[Records from a dataset]
##############################
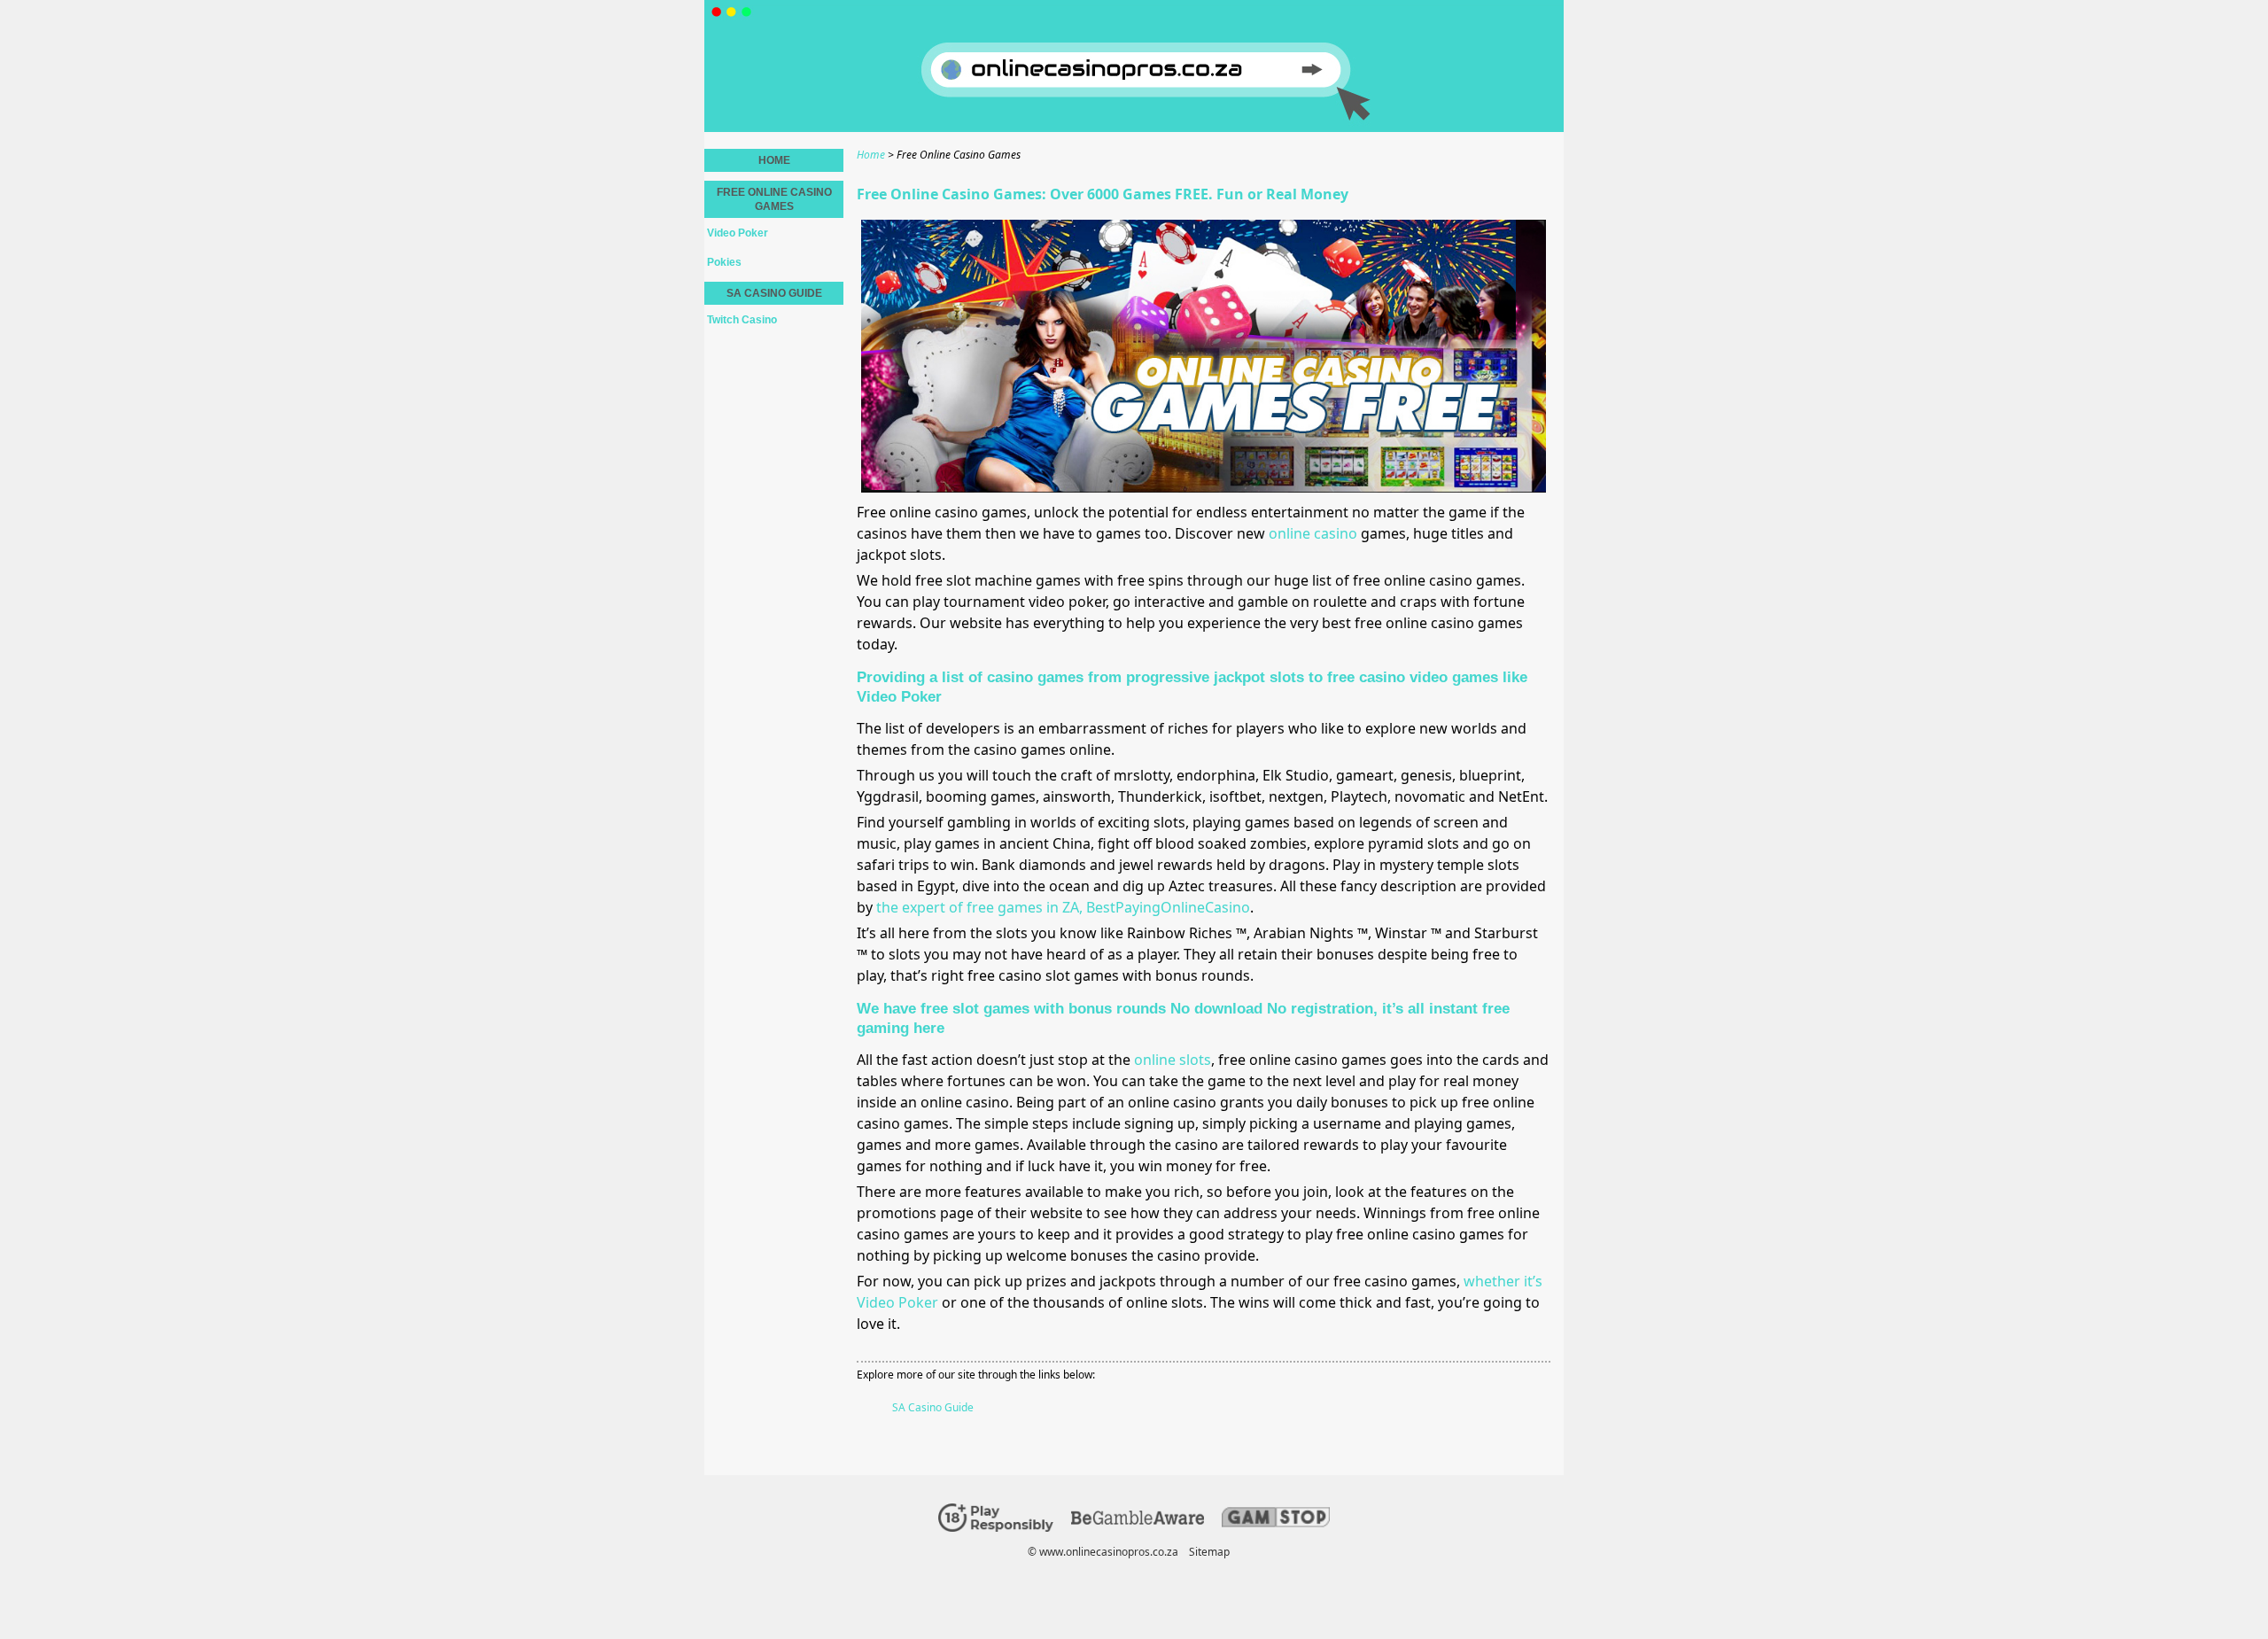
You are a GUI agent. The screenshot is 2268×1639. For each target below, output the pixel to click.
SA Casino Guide (933, 1407)
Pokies (724, 262)
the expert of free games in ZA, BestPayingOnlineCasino (1063, 907)
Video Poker (737, 233)
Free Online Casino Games (774, 199)
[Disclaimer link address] (1137, 1520)
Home (774, 160)
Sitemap (1209, 1551)
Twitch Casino (742, 320)
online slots (1172, 1059)
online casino (1313, 533)
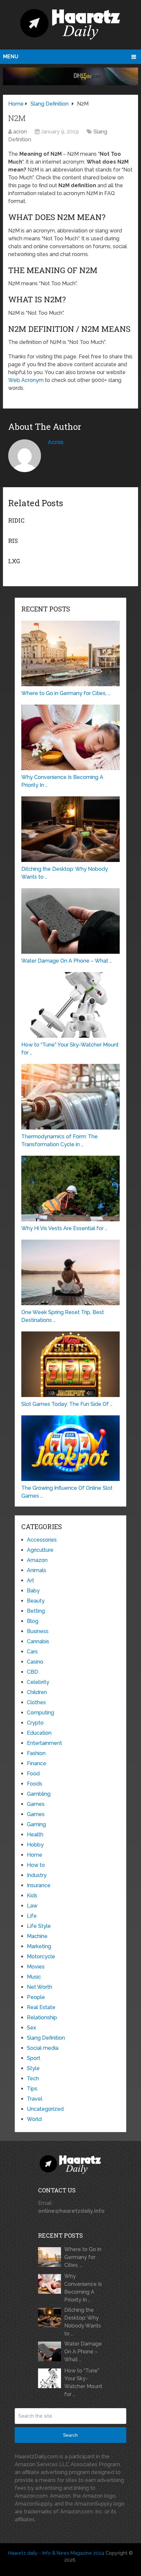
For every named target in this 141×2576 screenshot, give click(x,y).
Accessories (42, 1540)
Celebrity (38, 1682)
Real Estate (41, 2007)
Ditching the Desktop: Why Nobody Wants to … (82, 2322)
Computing (40, 1712)
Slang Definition (46, 2038)
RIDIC (16, 520)
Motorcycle (41, 1956)
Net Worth (39, 1987)
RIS (13, 541)
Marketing (39, 1946)
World (34, 2119)
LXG (14, 561)
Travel (34, 2099)
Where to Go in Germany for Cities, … (82, 2257)
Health (35, 1834)
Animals (36, 1570)
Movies (36, 1967)
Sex (31, 2028)
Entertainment (44, 1743)
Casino (35, 1662)
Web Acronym (26, 380)
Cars (32, 1651)
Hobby (35, 1845)
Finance (36, 1763)
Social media (42, 2048)
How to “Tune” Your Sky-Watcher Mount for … (83, 2382)
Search (70, 2435)
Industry (37, 1875)
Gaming (36, 1824)
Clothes (36, 1702)
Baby (33, 1591)
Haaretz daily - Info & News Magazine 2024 (56, 2553)
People (36, 1997)
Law (32, 1906)
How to (36, 1865)
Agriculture (40, 1550)
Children (37, 1692)
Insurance (38, 1885)
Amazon (37, 1560)
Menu (10, 56)
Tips (32, 2089)
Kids (32, 1895)
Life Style (39, 1926)
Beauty (36, 1601)
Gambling (38, 1794)
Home (34, 1855)
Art (30, 1580)
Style (33, 2068)
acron (20, 132)
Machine (37, 1936)
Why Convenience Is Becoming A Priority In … (83, 2288)
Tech (33, 2078)
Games (36, 1804)
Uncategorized (45, 2109)
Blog (32, 1621)
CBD (32, 1672)
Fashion (36, 1753)
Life (32, 1916)
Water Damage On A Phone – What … (83, 2352)
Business (38, 1631)
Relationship (42, 2017)
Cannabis (38, 1641)
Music (34, 1977)
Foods (34, 1784)
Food (33, 1773)
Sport (33, 2058)
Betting (36, 1611)
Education (39, 1733)
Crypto (35, 1723)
##############################
ASSIGNMENT = The answer must be every line of the data that holds the word "target".

OUTPUT FOR THIS TASK =
You are a GUI agent. The screenshot is 2268×1639. For each target below, output the pixel to click.
For every named target in this 141×2576 screenshot, give click(x,y).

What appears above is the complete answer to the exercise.